It is obvious for a person skilled in the art that the base stations 104, 104B, 104C, 104D depicted in FIG. 1 are just an example of a part of a radio access network, and in practice the radio access network may comprise a different number of base stations than shown in FIG. 1, the UEs 100, 102 may have access to a plurality of radio cells, and the radio access network may also comprise other apparatuses, such as physical layer relay access nodes or other entities. At least one of the base stations may be a Home eNodeB or a Home gNodeB. A Home gNodeB or a Home eNodeB is a type of access node that may be used to provide indoor coverage inside a home, office, or other indoor environment.

Additionally, in a geographical area of a radio access network, a plurality of different kinds of radio cells as well as a plurality of radio cells may be provided. Radio cells may be macro cells (or umbrella cells) which may be large cells having a diameter of up to tens of kilometers, or smaller cells such as micro-, femto- or picocells. The base station(s) 104, 104B, 104C, 104D of FIG. 1 may provide any kind of these cells. A cellular radio network may be implemented as a multilayer access networks including several kinds of radio cells. In multilayer access networks, one access node may provide one kind of a radio cell or radio cells, and thus a plurality of access nodes may be needed to provide such a multilayer access network.

For fulfilling the need for improving performance of radio access networks, the concept of “plug-and-play” access nodes may be introduced. A radio access network, which may be able to use “plug-and-play” access nodes, may include, in addition to Home eNodeBs or Home gNodeBs, a Home Node B gateway (HNB-GW) (not shown in FIG. 1). An HNB-GW, which may be installed within an operator's radio access network, may aggregate traffic from a large number of Home eNodeBs or Home gNodeBs back to a core network of the operator.

6G wireless communication networks are expected to adopt flexible decentralized and/or distributed computing systems and architecture and ubiquitous computing, with local spectrum licensing, spectrum sharing, infrastructure sharing, and intelligent automated management underpinned by mobile edge computing, artificial intelligence, short-packet communication and blockchain technologies. Key features of 6G may include intelligent connected management and control functions, programmability, integrated sensing and communication, reduction of energy footprint, trustworthy infrastructure, scalability and affordability.
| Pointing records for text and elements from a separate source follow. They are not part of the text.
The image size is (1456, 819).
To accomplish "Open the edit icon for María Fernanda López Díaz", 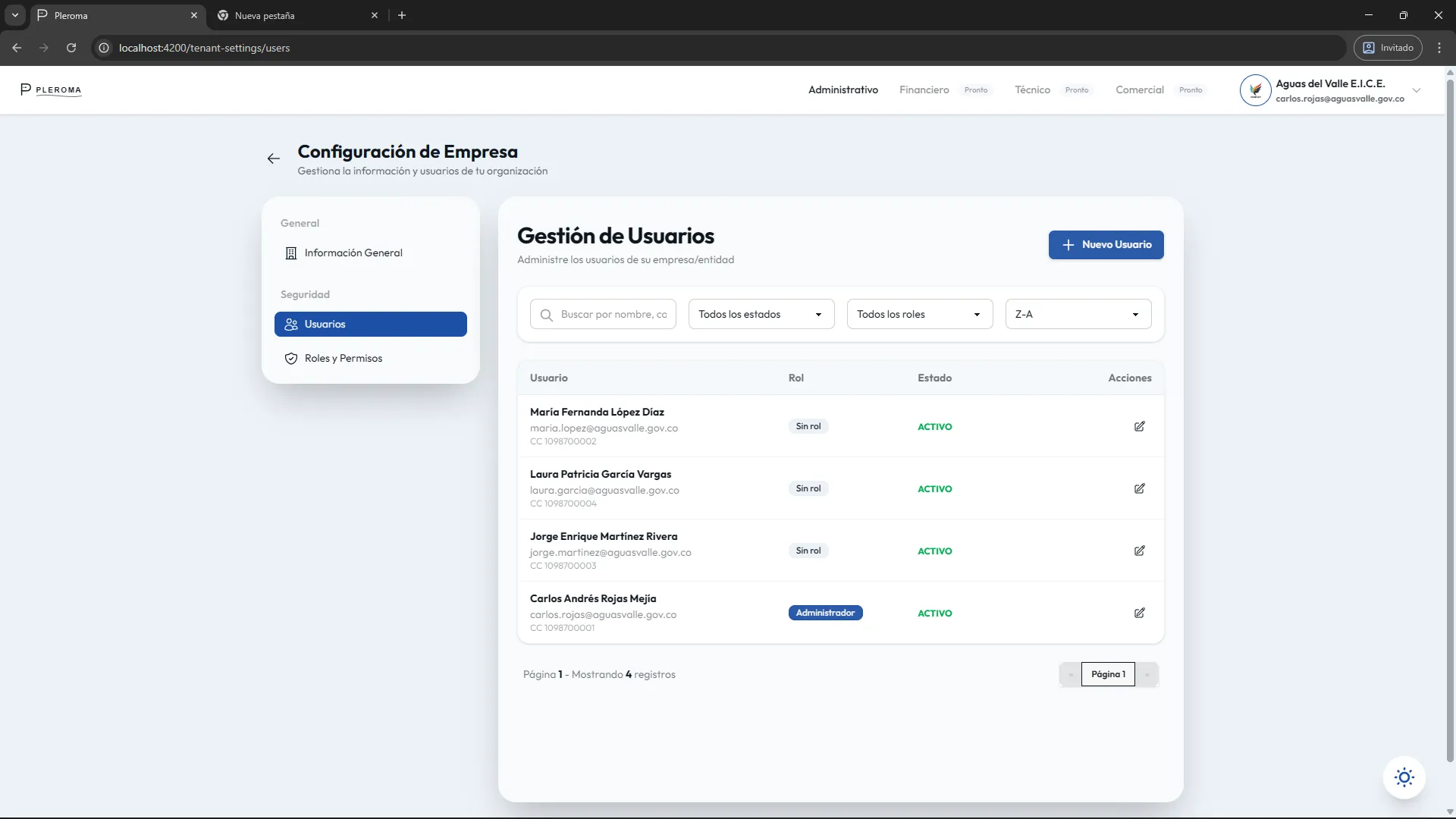I will tap(1139, 426).
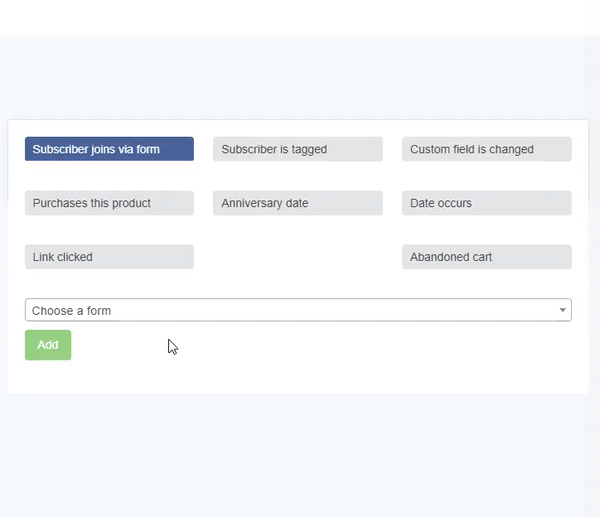Choose the Subscriber is tagged trigger
Viewport: 600px width, 517px height.
(x=298, y=149)
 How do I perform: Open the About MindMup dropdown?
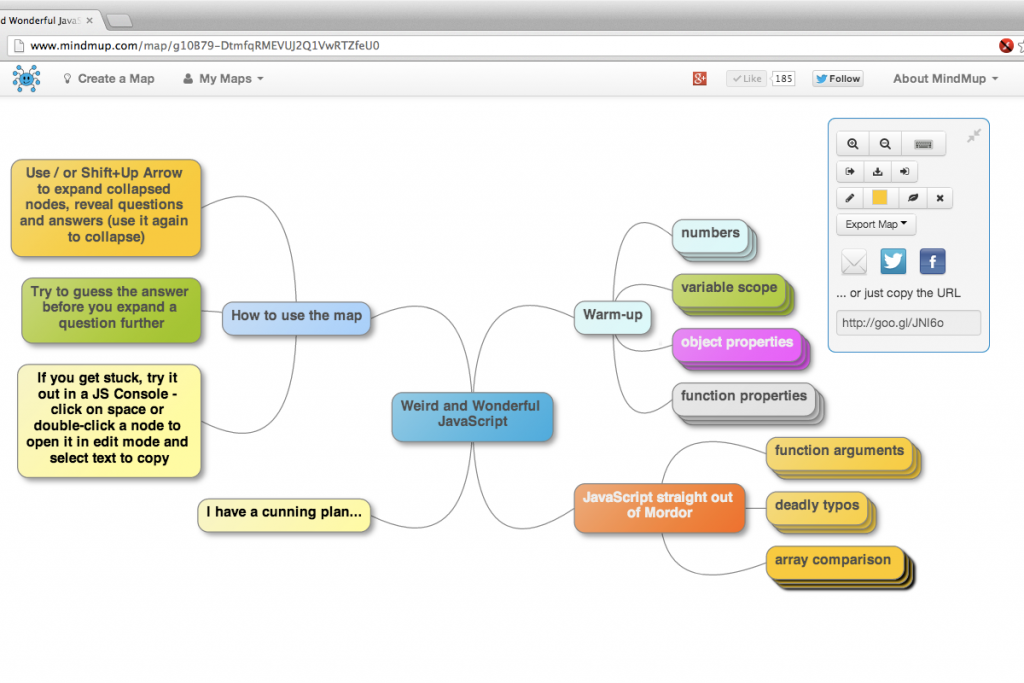[945, 79]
In addition to these, 6G is also targeting new use cases covering the integration of localization and sensing capabilities into system definition to unifying user experience across physical and digital worlds.

FIG. 2 illustrates an example of a system based on open radio access network (O-RAN) architecture.

The O-RAN architecture comprises two parts: 1) a split architecture part with 5G standalone architecture, each of which is called an E2 node 201, and 2) an automation part that comprises a near-real-time (near-RT) radio intelligent controller (RIC) 210 located within the radio access network, and a non-real-time (non-RT) RIC 221 located within a network management entity called service management and orchestration (SMO) 220.

The SMO 220 may be connected to the RAN network functions, including the near-RT RIC 210, via an O1 interface.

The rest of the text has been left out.